The newspaper disabled the online comments section Wednesday, but Moore said he hoped to resurrect the feature, with tighter controls, perhaps as early as next week.

"All of us were sad we had to shut it down at all," said Moore, noting an escalation in the online nastiness in recent weeks. "We didn't have the staff to spend 24 hours a day watching this."

Newspapers across the country are wrestling with similar issues amid shifting expectations about how information is delivered and changing attitudes about the public's role as both news consumer and purveyor, media analysts say.

They say news organizations are increasingly looking for ways to connect with readers and get them to invest in the news of the day, either in print or online.

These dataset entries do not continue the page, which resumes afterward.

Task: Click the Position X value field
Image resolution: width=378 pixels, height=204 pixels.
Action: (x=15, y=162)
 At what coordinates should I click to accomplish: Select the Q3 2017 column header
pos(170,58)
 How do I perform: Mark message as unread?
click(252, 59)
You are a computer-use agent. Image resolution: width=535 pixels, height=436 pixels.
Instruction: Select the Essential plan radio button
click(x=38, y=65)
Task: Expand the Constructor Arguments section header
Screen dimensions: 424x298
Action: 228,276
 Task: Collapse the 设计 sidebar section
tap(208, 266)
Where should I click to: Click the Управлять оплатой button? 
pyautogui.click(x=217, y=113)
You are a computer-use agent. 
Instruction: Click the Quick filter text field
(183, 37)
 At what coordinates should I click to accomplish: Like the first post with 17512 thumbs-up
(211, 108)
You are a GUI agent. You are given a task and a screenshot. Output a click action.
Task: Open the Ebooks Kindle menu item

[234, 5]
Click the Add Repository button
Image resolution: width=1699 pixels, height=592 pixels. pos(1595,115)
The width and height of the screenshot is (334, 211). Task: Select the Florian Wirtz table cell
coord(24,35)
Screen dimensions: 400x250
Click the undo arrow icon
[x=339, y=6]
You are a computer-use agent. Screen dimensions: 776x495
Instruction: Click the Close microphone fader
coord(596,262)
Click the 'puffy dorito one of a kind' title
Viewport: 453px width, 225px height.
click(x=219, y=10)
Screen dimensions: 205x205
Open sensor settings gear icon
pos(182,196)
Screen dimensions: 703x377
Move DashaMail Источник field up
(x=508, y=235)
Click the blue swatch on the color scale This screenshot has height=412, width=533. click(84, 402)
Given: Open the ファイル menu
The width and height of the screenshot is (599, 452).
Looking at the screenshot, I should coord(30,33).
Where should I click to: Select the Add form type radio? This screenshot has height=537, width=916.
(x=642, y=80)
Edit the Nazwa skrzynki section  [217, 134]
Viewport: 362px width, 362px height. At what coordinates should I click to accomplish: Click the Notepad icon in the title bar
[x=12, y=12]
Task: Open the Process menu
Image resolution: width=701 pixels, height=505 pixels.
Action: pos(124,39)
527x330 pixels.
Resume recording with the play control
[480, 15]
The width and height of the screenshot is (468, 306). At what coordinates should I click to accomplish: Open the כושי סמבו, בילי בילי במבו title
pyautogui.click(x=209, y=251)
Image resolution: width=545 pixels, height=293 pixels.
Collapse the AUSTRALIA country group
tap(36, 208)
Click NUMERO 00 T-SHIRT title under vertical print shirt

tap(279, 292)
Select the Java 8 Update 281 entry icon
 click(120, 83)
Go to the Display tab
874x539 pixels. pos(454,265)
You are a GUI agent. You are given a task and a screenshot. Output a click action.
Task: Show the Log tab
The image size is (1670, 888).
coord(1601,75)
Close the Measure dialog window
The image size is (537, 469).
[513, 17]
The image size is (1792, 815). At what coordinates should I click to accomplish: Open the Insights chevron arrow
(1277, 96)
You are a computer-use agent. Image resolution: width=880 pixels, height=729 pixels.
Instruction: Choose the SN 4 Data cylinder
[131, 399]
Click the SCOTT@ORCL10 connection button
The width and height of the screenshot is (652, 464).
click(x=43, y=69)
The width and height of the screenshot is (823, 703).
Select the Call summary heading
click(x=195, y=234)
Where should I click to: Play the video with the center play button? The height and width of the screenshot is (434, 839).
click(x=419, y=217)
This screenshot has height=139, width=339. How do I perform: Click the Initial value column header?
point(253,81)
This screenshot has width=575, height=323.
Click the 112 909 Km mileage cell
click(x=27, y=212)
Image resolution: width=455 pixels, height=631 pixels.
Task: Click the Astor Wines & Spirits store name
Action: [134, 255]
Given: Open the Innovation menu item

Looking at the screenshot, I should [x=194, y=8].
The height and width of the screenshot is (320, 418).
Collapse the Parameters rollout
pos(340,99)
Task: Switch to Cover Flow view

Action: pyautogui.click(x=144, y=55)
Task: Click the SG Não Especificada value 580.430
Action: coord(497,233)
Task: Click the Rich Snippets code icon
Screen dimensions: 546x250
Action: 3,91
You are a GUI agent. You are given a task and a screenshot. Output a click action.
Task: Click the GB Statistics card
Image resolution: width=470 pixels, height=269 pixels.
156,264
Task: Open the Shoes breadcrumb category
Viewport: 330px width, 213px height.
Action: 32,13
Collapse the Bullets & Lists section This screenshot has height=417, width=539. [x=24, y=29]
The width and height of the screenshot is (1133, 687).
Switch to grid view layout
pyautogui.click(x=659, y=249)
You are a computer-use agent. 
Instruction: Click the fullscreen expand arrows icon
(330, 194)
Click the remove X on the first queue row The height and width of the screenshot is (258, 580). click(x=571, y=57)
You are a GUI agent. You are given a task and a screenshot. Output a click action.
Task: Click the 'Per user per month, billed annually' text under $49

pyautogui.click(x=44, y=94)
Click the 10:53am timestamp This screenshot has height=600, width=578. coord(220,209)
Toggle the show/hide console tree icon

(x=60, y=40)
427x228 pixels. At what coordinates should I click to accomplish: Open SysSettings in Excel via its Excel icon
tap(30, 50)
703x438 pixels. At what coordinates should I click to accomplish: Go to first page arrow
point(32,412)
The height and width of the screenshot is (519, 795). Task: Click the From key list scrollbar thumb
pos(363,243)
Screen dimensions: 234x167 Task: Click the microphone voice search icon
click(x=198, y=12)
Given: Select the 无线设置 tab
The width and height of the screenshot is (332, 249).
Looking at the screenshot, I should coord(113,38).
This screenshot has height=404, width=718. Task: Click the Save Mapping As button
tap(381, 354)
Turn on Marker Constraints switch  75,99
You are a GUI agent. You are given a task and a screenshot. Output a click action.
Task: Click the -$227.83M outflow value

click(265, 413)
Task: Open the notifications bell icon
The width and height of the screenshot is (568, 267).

To that end, news outlets update websites with breaking stories, and some supply readers with reporters' e-mail addresses and phone numbers. Only a handful of newspapers go as far as placing links at the bottom of stories that invite public comment, analysts say.

"I think that generally it's fair to say that journalism and the way that people gain information is becoming less of an organized lecture through the media and more of an open dialogue in which citizens are active participants," said Tom Rosenstiel, director of the Washington D.C.-based Project for Excellence in Journalism

"I think that's utterly in keeping with the larger purpose of journalism, which is to inspire debate," Rosenstiel added. "But even people on the cutting edge of this new culture are struggling with how far they can extend that kind of open mike."

At newsrooms nationwide, such public participation has met with mixed results.